Scuwl (skull) is a Python CLI program that quickly and easily generates a wordlist from a webpage. The idea for Scuwl was inspired by the program Cewl. Scuwl defaults to a crawling depth of zero and most webpages return a wordlist in less than a second. Using a crawling depth of one generally takes a few minutes.

Scuwl is fast because it recursively scrapes websites asynchronously. Scuwl minimizes its memory footprint by processing HTML as it goes and updating the wordlist in memory as a set.
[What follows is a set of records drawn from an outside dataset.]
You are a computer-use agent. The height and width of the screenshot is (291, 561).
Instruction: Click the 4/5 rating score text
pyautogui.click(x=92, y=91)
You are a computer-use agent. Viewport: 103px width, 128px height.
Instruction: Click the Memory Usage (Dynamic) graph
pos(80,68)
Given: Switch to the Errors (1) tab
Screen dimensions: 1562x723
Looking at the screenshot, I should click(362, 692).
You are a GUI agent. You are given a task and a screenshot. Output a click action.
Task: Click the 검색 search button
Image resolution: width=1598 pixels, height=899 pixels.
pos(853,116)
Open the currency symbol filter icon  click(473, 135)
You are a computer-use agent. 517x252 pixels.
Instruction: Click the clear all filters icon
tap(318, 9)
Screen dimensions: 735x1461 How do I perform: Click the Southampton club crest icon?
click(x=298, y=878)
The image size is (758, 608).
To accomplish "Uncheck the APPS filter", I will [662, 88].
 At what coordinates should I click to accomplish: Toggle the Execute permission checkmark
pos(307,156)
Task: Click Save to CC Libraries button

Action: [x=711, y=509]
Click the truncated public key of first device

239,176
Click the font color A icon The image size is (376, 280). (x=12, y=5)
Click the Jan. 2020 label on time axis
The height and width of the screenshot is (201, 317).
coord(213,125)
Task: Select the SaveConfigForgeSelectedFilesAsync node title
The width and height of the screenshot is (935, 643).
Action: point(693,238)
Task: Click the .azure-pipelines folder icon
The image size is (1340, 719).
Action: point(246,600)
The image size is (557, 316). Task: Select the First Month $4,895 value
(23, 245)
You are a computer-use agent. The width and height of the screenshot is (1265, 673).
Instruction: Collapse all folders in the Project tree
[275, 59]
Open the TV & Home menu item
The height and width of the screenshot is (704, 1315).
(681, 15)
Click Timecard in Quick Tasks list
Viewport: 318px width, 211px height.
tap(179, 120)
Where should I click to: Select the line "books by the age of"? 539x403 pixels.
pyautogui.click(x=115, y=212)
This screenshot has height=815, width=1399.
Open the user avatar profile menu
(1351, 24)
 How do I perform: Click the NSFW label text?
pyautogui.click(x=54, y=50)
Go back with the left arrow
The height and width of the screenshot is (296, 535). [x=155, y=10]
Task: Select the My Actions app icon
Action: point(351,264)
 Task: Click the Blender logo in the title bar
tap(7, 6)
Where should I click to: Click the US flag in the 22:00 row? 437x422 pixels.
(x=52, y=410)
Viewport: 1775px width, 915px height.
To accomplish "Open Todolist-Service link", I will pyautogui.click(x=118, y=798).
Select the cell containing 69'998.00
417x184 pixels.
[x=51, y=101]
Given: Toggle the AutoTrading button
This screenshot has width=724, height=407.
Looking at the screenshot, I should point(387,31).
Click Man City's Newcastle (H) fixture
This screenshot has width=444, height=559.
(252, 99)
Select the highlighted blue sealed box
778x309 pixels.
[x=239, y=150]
By default Scuwl keeps unique words, three characters long and over, and removes all punctuation.

Note: Using a crawling depth of over one remains untested.

Features

  • Fast recursive asynchronous web requests using aiohttp
  • CLI options gives you control over the generated wordlist
  • Simple Python codebase (< 150 lines)
  • Low memory usage (~80MB)

Installation

  python -m pip install scuwl

Usage

$ scuwl -h
usage: scuwl.py [-h] [-d DEPTH] [-H HEADERS] [-m MIN_LENGTH] [-o OUTFILE]
                [-P PROXY] [-p] [-u USER_AGENT] [-v]
                url

💀SCuWl💀, Simple custom wordlist generator.

positional arguments:
  url                   url to scrape

options:
  -h, --help            show this help message and exit
  -d DEPTH, --depth DEPTH
                        depth of search
  -H HEADERS, --headers HEADERS
                        json headers for client
  -m MIN_LENGTH, --min-length MIN_LENGTH
                        minimum length of words to keep
  -o OUTFILE, --outfile OUTFILE
                        outfile for wordlist
  -P PROXY, --proxy PROXY
                        proxy address for client
  -p, --punctuation     keep punctutation
  -u USER_AGENT, --user-agent USER_AGENT
                        user-agent string for client
  -v, --version         show program's version number and exit

Examples

Generate wordlist and send to stdout

$ scuwl https://github.com/petebuffon/scuwl
topics
out
scuwl
2022
track
...
Generate wordlist and save as wordlist.txt

$ scuwl -o wordlist.txt https://github.com/petebuffon/scuwl
$ wc -l wordlist.txt
122 wordlist.txt
Keep punctuation

$ scuwl -p -o wordlist.txt https://github.com/petebuffon/scuwl
$ head wordlist.txt
customer
wait?
write
devops
user
Use a crawl depth of one (scrapes all links from input webpage)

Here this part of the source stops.